CandidateConstant = Constants.FirstOrDefault(c => c.Name == ConstantName);
if (CandidateConstant == null) { throw new ConstantNotFoundException(ConstantName, T.Name); }
return (String)CandidateConstant.GetValue(CandidateConstant);
}
I modified ExtractProperties to use this new function:
String FieldToExtract = GetFieldName(typeof(Constants.Apple), FruitConstants.PeelTexture.ToString());
I say "a little trust" because this function only returns a constant’s value if both of the following hold true:
- the FruitConstantsTemplate defines it; and
- the constants-class passed in as type T contains it
This sort of thing is what an interface would enforce for methods (for example) at compile-time. With this approach, however, there’s nothing to stop me from adding a value to the enumeration, and forgetting to add it to the constants-classes (or vice versa). There’s also nothing at compile time to stop me from passing in a completely invalid type to GetFieldName(), such as "String" or "DateTime" (again, something a true interface would catch at compile-time).

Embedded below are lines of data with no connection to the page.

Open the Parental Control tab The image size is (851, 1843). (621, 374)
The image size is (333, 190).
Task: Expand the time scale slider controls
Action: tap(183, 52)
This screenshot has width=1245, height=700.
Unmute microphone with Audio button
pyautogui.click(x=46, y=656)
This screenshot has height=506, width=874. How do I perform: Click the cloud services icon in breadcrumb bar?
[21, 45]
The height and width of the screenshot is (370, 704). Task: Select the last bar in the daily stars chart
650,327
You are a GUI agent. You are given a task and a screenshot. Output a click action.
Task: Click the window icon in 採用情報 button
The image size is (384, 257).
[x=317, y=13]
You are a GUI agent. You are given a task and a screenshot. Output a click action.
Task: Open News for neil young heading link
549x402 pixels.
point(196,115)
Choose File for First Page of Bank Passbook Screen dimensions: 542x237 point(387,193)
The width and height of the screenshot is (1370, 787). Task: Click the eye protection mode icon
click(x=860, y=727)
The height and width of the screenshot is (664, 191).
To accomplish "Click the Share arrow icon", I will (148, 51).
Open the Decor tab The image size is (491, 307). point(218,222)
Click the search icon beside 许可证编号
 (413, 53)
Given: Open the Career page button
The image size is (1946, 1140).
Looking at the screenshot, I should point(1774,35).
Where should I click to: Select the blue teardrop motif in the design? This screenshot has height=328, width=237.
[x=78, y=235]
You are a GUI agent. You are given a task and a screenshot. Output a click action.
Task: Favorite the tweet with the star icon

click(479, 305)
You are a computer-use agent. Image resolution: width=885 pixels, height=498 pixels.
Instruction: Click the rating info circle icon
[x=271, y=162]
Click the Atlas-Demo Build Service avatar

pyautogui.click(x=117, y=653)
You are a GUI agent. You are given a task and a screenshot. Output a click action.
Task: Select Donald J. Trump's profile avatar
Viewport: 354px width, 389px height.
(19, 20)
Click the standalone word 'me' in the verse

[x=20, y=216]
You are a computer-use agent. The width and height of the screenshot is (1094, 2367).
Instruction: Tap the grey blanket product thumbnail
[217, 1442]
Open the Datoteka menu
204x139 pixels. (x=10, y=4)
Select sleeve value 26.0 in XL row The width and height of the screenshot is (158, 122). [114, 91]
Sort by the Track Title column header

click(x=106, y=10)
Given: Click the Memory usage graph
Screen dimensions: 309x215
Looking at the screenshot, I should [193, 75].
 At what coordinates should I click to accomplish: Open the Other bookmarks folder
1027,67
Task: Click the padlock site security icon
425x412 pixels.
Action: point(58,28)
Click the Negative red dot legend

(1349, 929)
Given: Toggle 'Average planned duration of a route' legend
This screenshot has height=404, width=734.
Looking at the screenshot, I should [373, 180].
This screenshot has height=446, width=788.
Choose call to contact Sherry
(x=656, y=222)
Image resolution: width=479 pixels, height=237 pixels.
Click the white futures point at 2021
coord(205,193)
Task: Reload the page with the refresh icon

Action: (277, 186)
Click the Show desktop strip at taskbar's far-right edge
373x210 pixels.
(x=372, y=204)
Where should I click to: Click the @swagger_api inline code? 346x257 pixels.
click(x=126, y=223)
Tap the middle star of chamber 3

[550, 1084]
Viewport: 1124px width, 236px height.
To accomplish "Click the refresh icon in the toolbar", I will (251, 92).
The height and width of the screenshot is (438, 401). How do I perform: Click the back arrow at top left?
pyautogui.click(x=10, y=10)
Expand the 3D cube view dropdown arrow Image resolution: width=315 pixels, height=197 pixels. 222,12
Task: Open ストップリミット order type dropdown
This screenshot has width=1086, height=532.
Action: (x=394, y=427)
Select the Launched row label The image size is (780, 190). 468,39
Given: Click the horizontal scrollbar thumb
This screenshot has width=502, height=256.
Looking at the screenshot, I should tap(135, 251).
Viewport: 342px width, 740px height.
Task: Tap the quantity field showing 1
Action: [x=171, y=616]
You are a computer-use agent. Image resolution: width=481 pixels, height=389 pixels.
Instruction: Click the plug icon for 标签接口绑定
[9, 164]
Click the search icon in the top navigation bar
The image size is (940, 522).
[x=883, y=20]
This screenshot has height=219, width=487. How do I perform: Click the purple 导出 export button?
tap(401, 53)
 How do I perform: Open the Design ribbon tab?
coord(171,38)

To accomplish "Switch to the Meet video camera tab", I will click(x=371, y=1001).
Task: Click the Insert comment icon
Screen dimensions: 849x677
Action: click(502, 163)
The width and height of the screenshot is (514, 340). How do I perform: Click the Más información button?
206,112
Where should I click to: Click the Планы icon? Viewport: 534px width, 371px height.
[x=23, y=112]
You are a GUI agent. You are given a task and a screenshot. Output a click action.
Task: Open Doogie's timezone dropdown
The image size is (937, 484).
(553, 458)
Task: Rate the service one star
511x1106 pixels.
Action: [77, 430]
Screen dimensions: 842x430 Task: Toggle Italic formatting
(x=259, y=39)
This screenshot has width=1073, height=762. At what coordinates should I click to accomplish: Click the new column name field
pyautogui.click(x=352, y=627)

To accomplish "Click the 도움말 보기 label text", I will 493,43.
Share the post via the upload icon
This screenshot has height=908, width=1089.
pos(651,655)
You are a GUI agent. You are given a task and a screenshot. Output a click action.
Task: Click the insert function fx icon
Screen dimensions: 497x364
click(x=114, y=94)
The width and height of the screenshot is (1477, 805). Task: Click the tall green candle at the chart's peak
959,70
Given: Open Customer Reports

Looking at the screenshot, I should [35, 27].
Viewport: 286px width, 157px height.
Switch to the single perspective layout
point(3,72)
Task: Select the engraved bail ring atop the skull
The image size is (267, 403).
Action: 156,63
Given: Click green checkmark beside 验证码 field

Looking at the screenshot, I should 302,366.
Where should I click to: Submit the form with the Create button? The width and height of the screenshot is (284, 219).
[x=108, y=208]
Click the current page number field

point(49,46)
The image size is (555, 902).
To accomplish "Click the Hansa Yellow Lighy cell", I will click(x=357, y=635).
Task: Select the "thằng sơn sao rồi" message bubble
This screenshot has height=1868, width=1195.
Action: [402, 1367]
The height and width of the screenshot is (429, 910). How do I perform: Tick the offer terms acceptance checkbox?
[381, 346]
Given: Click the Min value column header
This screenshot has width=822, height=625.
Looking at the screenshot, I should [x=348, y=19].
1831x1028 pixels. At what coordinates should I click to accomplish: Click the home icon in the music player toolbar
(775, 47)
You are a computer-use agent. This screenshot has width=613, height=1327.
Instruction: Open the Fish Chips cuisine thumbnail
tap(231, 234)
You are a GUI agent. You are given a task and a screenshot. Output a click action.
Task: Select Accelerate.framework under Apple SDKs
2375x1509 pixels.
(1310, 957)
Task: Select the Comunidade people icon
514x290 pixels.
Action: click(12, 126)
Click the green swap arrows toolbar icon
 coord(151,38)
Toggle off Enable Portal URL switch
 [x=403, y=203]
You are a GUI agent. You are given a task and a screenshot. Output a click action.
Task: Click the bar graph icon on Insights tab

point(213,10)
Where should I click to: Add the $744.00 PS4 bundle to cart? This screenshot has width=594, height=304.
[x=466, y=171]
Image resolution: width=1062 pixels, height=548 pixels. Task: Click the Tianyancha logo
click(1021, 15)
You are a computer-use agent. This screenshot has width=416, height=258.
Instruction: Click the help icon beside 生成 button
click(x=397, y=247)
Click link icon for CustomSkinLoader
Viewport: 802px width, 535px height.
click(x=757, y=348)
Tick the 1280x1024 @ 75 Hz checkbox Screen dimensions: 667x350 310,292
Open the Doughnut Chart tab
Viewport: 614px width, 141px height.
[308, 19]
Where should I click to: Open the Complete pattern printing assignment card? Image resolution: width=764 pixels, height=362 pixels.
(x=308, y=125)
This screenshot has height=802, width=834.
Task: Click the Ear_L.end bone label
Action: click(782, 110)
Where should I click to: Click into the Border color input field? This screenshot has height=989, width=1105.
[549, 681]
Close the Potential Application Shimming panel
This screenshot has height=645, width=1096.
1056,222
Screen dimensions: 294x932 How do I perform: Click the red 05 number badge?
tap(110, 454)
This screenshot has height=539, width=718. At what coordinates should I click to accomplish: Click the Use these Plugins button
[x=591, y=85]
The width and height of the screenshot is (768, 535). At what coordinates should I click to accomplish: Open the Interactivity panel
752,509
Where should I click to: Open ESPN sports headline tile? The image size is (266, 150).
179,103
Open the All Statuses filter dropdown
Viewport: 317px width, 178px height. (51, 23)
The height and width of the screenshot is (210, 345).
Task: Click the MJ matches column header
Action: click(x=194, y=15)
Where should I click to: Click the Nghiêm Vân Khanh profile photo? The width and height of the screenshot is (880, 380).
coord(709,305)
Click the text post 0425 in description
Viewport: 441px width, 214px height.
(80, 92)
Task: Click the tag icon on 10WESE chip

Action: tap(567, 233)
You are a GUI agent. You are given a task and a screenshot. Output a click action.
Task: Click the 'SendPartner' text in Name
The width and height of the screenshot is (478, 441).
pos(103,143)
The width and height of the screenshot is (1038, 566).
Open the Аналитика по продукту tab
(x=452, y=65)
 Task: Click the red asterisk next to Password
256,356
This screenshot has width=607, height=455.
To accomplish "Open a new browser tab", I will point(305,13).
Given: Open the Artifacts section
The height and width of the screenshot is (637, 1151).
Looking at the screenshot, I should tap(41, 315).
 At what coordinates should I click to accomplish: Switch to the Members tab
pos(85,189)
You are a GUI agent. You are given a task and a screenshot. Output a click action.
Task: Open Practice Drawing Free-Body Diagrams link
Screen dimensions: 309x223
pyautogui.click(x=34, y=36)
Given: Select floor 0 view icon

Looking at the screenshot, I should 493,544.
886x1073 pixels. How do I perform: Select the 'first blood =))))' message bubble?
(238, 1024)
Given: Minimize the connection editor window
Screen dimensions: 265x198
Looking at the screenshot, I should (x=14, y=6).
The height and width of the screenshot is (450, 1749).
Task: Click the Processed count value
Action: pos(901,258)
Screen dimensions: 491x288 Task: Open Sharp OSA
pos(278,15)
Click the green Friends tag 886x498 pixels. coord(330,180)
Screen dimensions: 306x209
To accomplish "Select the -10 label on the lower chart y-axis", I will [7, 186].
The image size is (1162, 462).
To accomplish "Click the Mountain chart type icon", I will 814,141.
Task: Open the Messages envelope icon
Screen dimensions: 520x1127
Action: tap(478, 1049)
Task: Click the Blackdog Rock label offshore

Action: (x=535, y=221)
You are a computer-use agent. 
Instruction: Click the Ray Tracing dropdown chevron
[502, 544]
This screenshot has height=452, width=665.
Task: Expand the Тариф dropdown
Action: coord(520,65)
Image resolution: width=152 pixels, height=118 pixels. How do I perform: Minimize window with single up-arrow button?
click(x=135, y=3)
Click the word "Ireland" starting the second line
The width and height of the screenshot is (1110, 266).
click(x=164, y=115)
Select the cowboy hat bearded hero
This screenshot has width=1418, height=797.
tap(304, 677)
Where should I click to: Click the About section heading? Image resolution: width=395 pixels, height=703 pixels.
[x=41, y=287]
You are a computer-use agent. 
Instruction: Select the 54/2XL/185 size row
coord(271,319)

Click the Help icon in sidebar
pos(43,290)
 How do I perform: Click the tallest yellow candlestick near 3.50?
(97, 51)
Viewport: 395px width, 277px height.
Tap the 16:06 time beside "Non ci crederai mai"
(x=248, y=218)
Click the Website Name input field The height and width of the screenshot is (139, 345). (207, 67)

This approach does have its share of advantages, though:
- It allows me to concentrate the "generic-ness" in one function (rather than having the same basic logic duplicated in several functions, differing only by the constants it was using).
- It also allows me to define and continue using the class-constants just as I have always done. The only catch is when I add a constant, I have to remember to update the template with it.
***
While I have a functional solution, I also have a nagging thought. This is organic solution, grown (no pun intended) around the constraints of the framework and the language, but is there a better way to accomplish what I’m trying to do?
A question to revisit for my next project.